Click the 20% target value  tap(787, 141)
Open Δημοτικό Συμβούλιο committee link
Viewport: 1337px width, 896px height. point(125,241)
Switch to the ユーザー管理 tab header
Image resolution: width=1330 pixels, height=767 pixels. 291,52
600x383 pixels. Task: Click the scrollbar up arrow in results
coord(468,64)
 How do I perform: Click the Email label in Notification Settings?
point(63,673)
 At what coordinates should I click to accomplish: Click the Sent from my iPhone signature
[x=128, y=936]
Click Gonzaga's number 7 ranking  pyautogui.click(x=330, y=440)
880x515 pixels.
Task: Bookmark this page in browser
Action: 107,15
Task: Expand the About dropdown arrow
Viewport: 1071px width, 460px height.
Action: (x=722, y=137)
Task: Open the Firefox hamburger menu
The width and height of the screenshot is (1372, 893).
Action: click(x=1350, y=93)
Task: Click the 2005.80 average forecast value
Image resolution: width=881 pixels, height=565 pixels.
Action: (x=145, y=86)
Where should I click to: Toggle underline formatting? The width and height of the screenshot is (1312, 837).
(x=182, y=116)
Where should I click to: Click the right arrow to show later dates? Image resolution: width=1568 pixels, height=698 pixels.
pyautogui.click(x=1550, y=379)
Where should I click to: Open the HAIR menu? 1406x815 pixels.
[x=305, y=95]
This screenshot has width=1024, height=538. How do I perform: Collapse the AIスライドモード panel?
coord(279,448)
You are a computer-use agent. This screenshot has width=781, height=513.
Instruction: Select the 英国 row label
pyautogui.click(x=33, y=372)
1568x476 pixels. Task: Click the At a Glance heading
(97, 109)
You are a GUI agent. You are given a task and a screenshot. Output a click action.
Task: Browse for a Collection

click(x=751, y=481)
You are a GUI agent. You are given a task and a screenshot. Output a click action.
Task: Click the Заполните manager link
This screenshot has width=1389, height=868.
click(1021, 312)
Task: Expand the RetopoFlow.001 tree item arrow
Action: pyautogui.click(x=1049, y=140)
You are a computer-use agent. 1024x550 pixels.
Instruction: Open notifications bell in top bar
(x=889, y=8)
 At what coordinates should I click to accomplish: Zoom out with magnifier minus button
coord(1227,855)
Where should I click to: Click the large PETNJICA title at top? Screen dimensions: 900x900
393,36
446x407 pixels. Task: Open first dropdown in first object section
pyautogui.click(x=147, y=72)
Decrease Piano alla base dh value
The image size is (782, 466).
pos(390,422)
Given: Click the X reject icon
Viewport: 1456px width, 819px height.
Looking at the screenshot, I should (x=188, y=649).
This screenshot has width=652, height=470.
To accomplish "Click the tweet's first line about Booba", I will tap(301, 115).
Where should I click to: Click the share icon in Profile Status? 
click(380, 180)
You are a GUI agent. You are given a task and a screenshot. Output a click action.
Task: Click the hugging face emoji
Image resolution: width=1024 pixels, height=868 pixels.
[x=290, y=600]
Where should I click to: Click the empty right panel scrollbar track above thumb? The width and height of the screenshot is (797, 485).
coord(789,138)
• • •
**SET PROBLEM**
Recast the listing above as a Markdown table with the columns "Row" and "Line," giving each line a row number and omitting blank lines.

**ANSWER TO THIS PROBLEM**
| Row | Line |
|---|---|
| 1 | Click the 20% target value  tap(787, 141) |
| 2 | Open Δημοτικό Συμβούλιο committee link |
| 3 | Viewport: 1337px width, 896px height. point(125,241) |
| 4 | Switch to the ユーザー管理 tab header |
| 5 | Image resolution: width=1330 pixels, height=767 pixels. 291,52 |
| 6 | 600x383 pixels. Task: Click the scrollbar up arrow in results |
| 7 | coord(468,64) |
| 8 |  How do I perform: Click the Email label in Notification Settings? |
| 9 | point(63,673) |
| 10 |  At what coordinates should I click to accomplish: Click the Sent from my iPhone signature |
| 11 | [x=128, y=936] |
| 12 | Click Gonzaga's number 7 ranking  pyautogui.click(x=330, y=440) |
| 13 | 880x515 pixels. |
| 14 | Task: Bookmark this page in browser |
| 15 | Action: 107,15 |
| 16 | Task: Expand the About dropdown arrow |
| 17 | Viewport: 1071px width, 460px height. |
| 18 | Action: (x=722, y=137) |
| 19 | Task: Open the Firefox hamburger menu |
| 20 | The width and height of the screenshot is (1372, 893). |
| 21 | Action: click(x=1350, y=93) |
| 22 | Task: Click the 2005.80 average forecast value |
| 23 | Image resolution: width=881 pixels, height=565 pixels. |
| 24 | Action: (x=145, y=86) |
| 25 | Where should I click to: Toggle underline formatting? The width and height of the screenshot is (1312, 837). |
| 26 | (x=182, y=116) |
| 27 | Where should I click to: Click the right arrow to show later dates? Image resolution: width=1568 pixels, height=698 pixels. |
| 28 | pyautogui.click(x=1550, y=379) |
| 29 | Where should I click to: Open the HAIR menu? 1406x815 pixels. |
| 30 | [x=305, y=95] |
| 31 | This screenshot has width=1024, height=538. How do I perform: Collapse the AIスライドモード panel? |
| 32 | coord(279,448) |
| 33 | You are a computer-use agent. This screenshot has width=781, height=513. |
| 34 | Instruction: Select the 英国 row label |
| 35 | pyautogui.click(x=33, y=372) |
| 36 | 1568x476 pixels. Task: Click the At a Glance heading |
| 37 | (97, 109) |
| 38 | You are a GUI agent. You are given a task and a screenshot. Output a click action. |
| 39 | Task: Browse for a Collection |
| 40 | click(x=751, y=481) |
| 41 | You are a GUI agent. You are given a task and a screenshot. Output a click action. |
| 42 | Task: Click the Заполните manager link |
| 43 | This screenshot has width=1389, height=868. |
| 44 | click(1021, 312) |
| 45 | Task: Expand the RetopoFlow.001 tree item arrow |
| 46 | Action: pyautogui.click(x=1049, y=140) |
| 47 | You are a computer-use agent. 1024x550 pixels. |
| 48 | Instruction: Open notifications bell in top bar |
| 49 | (x=889, y=8) |
| 50 |  At what coordinates should I click to accomplish: Zoom out with magnifier minus button |
| 51 | coord(1227,855) |
| 52 | Where should I click to: Click the large PETNJICA title at top? Screen dimensions: 900x900 |
| 53 | 393,36 |
| 54 | 446x407 pixels. Task: Open first dropdown in first object section |
| 55 | pyautogui.click(x=147, y=72) |
| 56 | Decrease Piano alla base dh value |
| 57 | The image size is (782, 466). |
| 58 | pos(390,422) |
| 59 | Given: Click the X reject icon |
| 60 | Viewport: 1456px width, 819px height. |
| 61 | Looking at the screenshot, I should (x=188, y=649). |
| 62 | This screenshot has width=652, height=470. |
| 63 | To accomplish "Click the tweet's first line about Booba", I will tap(301, 115). |
| 64 | Where should I click to: Click the share icon in Profile Status?  |
| 65 | click(380, 180) |
| 66 | You are a GUI agent. You are given a task and a screenshot. Output a click action. |
| 67 | Task: Click the hugging face emoji |
| 68 | Image resolution: width=1024 pixels, height=868 pixels. |
| 69 | [x=290, y=600] |
| 70 | Where should I click to: Click the empty right panel scrollbar track above thumb? The width and height of the screenshot is (797, 485). |
| 71 | coord(789,138) |